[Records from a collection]
==========

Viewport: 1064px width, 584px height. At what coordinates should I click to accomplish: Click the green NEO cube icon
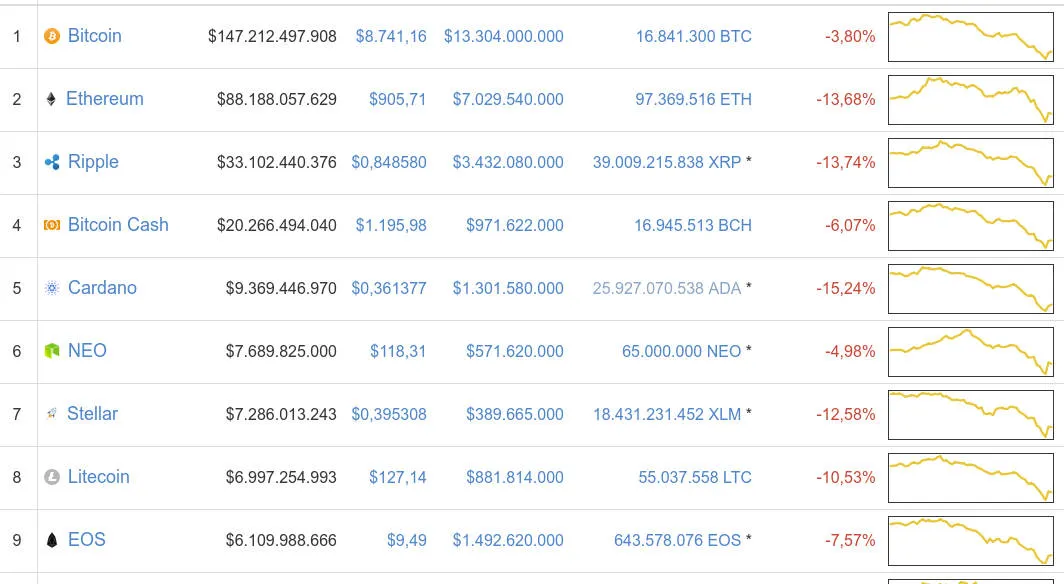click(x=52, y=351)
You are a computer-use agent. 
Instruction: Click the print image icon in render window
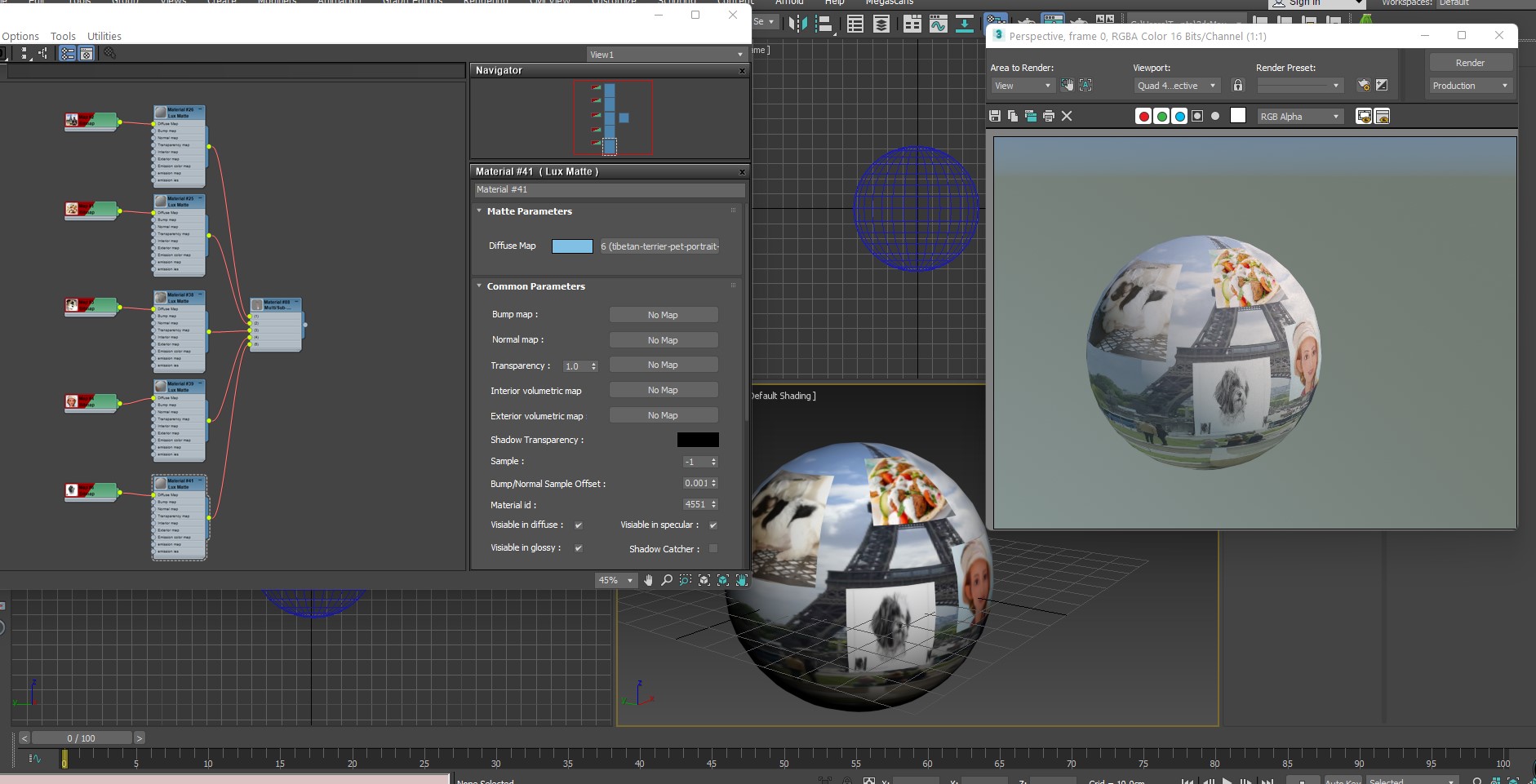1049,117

==========

Nothing but an exact repeat of the records, pictures excluded, belongs in the answer.

* [Exercise result]:
Viewport: 1064px width, 584px height. At what coordinates should I click to accomplish: Click the green NEO cube icon
click(x=52, y=351)
You are a computer-use agent. 
Instruction: Click the print image icon in render window
1049,117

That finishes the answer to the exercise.